**What you have to do**
Starting with the line that has "Select the Edit Defaults radio button" and going on through the line that has "(1302, 468)", write out that data again with "radio button" swapped for "checkbox" and nothing else changed. Leave the pictures out of your answer.

-- begin Data supplied --

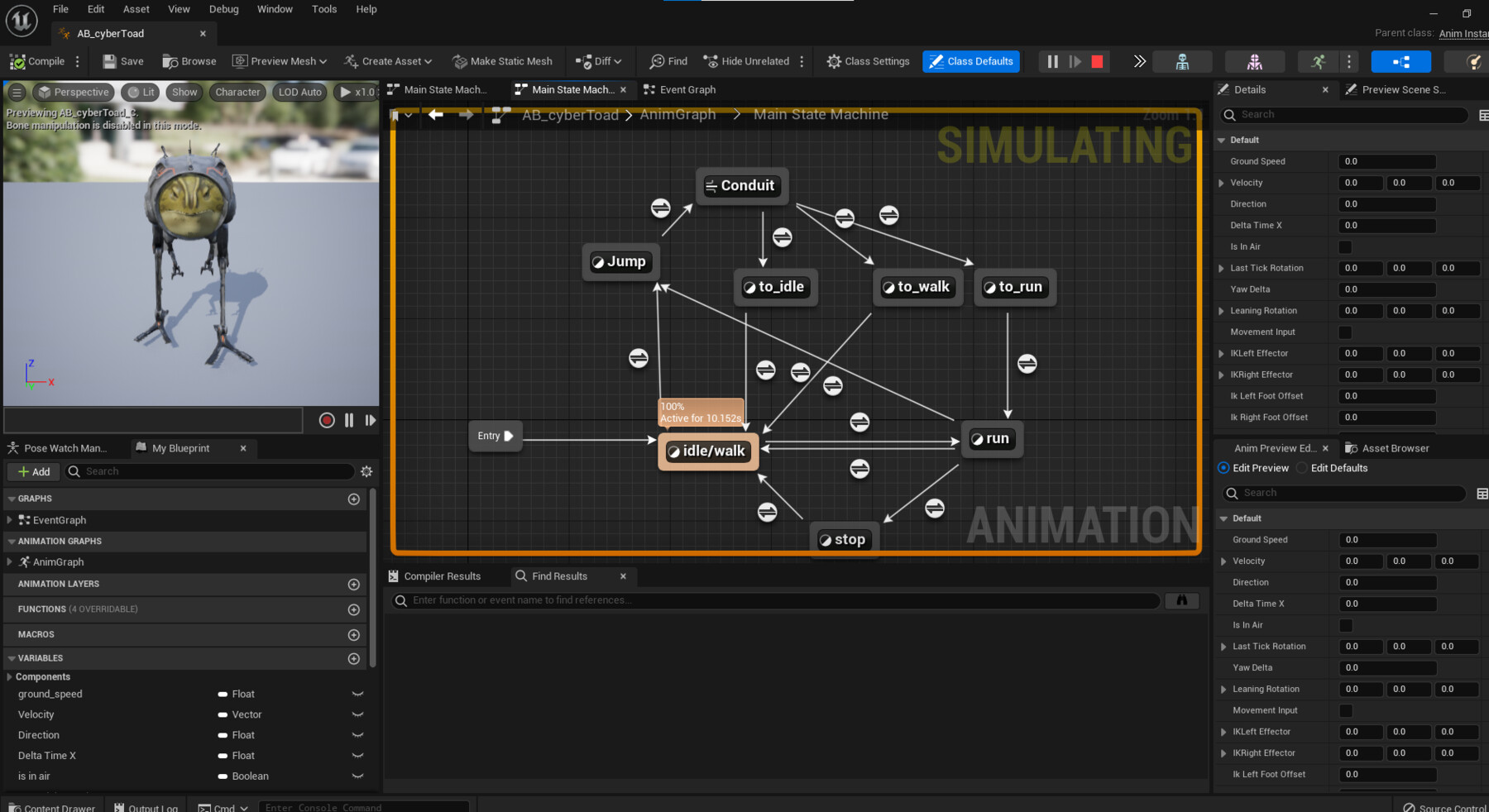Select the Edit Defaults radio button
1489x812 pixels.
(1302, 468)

-- end Data supplied --
-- begin Data supplied --

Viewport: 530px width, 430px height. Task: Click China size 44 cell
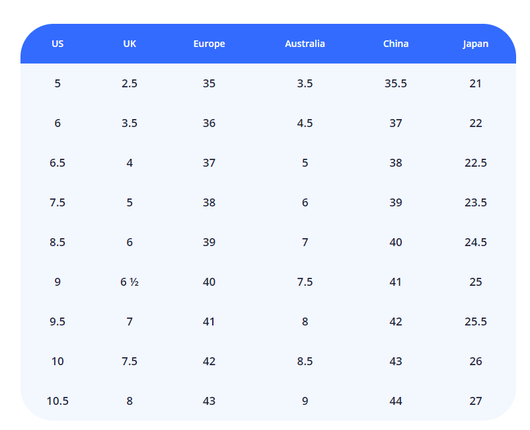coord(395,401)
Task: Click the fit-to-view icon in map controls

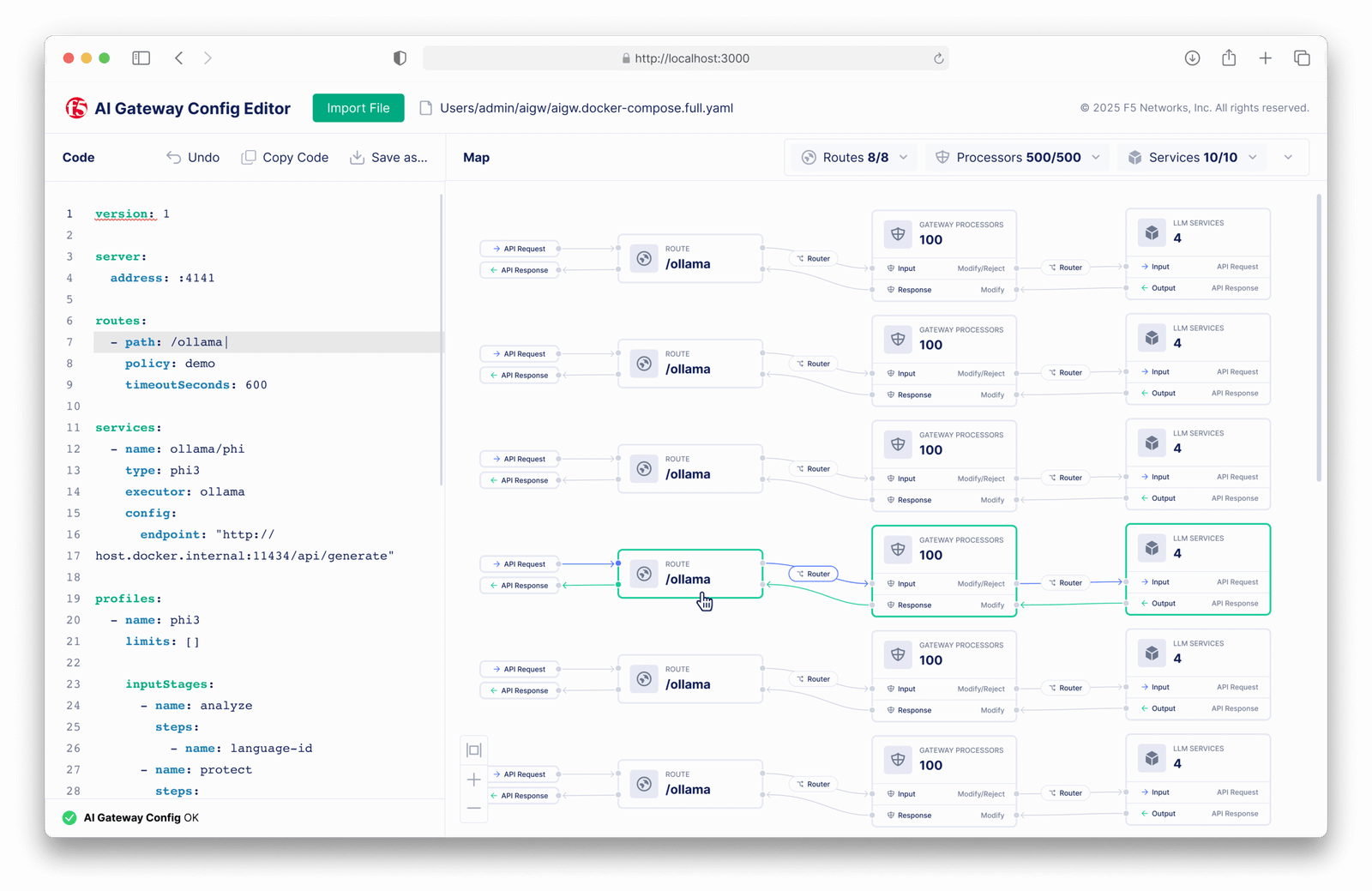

-- end Data supplied --

**Solution for this task**
Select the Edit Defaults checkbox
1489x812 pixels.
(1302, 468)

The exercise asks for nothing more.